## [Task]
Continue the article on how much parents give for lost teeth, picking up right after its last sentence.

## [Text excerpt]
══════════

To avoid that, Brian and Brittany Klems asked friends and co-workers what they were giving their kids.

The Klems, who have three daughters and live in Cincinnati, settled on giving their 6-year-old daughter Ella $5 for the first tooth that fell out, and $1 for any others.

They say that $5 was enough without going overboard. They didn’t want other families to think they were giving too much.

Then Ella found out that one of her friends received $20 for a tooth.

‘‘I told her that the Tooth Fairy has only so much money for every night, and that’s how she decides to split up the money,’’ says Brian Klems, 34, a parenting blogger and author of ‘‘Oh Boy, You’re Having a Girl: A Dad’s Survival Guide to Raising Daughters.’’

Confused about what to give?

Ask other parents what they’re giving, says Jason Alderman, a senior director of financial education at Visa. That can at least get you in the ballpark of what your kids’ friends are getting, he says. Alderman gave his two kids $1 a tooth.

‘‘I think we were on the cheap side,’’ he says. Other families gave about $5 a tooth. One family gave their kid an antique typewriter. ‘‘I have no idea how they got that to fit under the pillow,’’ he laughs.

As part of the company’s personal finance education program, Visa offers a downloadable Tooth Fairy Calculator app that will give you an idea of how much parents in your age group, income bracket, and education level are giving their kids, says Alderman.

The newly updated app is available for iPhones and iPads on iTunes, and the calculator is available on the Facebook apps page.

‘‘While more money is exciting news for children, parents should take this opportunity to talk saving and smart money habits with their kids and have the same talk with a perhaps overgenerous Tooth Fairy,’’ says Nat Sillin, who runs Visa’s financial education program in the United States.

How much kids are getting from the Tooth Fairy depends on where they live. Kids in the Northeast are getting the most, according to the Visa study, at $4.10 per tooth.

══════════

## [Entries supplied]
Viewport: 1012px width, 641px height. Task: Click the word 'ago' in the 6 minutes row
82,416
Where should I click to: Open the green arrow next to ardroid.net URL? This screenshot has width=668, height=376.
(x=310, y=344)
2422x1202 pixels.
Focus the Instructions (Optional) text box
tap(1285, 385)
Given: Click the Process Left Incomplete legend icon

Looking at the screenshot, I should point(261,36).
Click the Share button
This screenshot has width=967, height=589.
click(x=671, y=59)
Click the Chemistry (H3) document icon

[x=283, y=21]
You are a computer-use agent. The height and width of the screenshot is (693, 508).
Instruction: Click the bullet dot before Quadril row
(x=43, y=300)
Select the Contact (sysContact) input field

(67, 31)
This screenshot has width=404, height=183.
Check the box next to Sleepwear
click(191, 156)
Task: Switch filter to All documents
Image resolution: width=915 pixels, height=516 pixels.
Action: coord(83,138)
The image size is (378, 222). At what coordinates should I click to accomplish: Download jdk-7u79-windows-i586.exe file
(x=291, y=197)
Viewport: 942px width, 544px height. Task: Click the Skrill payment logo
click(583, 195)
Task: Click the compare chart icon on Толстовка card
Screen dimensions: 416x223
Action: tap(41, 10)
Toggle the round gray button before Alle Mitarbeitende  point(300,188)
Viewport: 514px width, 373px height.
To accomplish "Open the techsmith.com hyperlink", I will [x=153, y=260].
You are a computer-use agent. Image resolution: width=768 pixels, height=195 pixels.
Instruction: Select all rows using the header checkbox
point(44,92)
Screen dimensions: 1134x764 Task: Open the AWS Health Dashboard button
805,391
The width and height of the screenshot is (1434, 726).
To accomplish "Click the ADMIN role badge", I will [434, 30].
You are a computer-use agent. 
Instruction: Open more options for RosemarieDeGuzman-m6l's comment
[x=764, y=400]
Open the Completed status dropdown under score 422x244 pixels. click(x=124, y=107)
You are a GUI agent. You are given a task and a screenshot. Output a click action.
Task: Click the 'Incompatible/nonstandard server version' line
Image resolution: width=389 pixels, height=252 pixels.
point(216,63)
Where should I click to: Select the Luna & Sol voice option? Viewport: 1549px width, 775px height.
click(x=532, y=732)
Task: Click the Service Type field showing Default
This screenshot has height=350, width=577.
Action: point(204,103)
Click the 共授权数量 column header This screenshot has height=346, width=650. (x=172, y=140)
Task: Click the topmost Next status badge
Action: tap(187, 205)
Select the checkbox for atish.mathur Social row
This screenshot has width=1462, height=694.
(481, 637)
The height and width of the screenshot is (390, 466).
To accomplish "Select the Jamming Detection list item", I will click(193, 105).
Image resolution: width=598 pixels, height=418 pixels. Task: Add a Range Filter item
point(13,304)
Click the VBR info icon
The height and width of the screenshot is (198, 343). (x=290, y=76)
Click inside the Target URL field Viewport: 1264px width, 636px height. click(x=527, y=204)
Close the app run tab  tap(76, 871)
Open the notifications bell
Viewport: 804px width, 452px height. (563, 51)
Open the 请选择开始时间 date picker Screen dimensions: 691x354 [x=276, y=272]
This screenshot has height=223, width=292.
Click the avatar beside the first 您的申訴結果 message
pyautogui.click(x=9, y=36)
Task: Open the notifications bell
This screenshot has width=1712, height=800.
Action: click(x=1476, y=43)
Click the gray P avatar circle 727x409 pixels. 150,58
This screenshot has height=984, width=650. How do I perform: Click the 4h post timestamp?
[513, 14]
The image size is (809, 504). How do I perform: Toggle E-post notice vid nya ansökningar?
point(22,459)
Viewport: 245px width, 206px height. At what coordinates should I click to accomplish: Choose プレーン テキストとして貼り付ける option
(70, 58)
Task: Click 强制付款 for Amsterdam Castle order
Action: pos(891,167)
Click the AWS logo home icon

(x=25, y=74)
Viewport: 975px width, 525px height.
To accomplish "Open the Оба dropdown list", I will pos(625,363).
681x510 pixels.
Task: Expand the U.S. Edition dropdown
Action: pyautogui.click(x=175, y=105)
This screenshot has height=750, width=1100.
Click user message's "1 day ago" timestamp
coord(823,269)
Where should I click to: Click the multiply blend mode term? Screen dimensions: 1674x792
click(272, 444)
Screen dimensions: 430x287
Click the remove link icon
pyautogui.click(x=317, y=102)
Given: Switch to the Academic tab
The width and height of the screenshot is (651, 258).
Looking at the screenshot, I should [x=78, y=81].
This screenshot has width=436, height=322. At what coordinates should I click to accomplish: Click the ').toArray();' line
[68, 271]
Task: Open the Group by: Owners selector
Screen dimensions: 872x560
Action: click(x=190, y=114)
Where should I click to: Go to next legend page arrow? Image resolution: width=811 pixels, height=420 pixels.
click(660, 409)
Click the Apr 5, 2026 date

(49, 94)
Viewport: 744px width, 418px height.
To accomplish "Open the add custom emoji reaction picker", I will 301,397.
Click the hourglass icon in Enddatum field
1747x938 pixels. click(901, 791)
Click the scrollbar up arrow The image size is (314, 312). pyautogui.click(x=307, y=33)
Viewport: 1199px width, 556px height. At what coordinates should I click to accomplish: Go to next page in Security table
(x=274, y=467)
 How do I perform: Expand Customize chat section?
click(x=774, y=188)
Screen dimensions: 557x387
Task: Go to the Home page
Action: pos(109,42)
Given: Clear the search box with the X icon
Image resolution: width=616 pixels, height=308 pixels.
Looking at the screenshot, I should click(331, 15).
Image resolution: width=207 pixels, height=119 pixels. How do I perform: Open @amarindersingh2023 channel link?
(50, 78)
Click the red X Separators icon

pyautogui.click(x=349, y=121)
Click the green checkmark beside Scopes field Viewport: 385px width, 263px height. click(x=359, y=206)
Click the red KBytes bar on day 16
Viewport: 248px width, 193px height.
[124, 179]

══════════

## [Task output]
In the West and South, kids received $3.70 and $3.60 per tooth, respectively. Midwestern kids received the least, at $3.30 a tooth. About one-third of all parents surveyed say the Tooth Fairy left a dollar or less.

Then there are the heavy hitters.

After losing her first tooth, 5-year-old Caroline Ries found a $100 bill under her pillow, along with a brand new My Little Pony toothbrush and a tube of toothpaste.

But there was a catch.

Her mother, Nina Ries, also left a note saying that the $100 had to go straight to Caroline’s college fund.

The Tooth Fairy would give her another $20 to spend anyway she likes if she brushes her teeth every day after lunch for a month.

She did, and 30 days later Caroline found $20 under her pillow.

Ries, a 39-year-old lawyer and owner of Ries Law Group in Santa Monica, Calif., says that $120 is a lot to give, but she believes that she is teaching her daughter that education and taking care of your teeth are important.

Ries says her friends give their kids about $20 a tooth.

That’s way more than the $1 Ries used to get for losing her teeth as a child.

‘‘It’s incredible inflation,’’ she says.

Visa randomly sampled 3,000 households by phone in July.

The survey results are based on the 1,000 of those households that included a child under 13.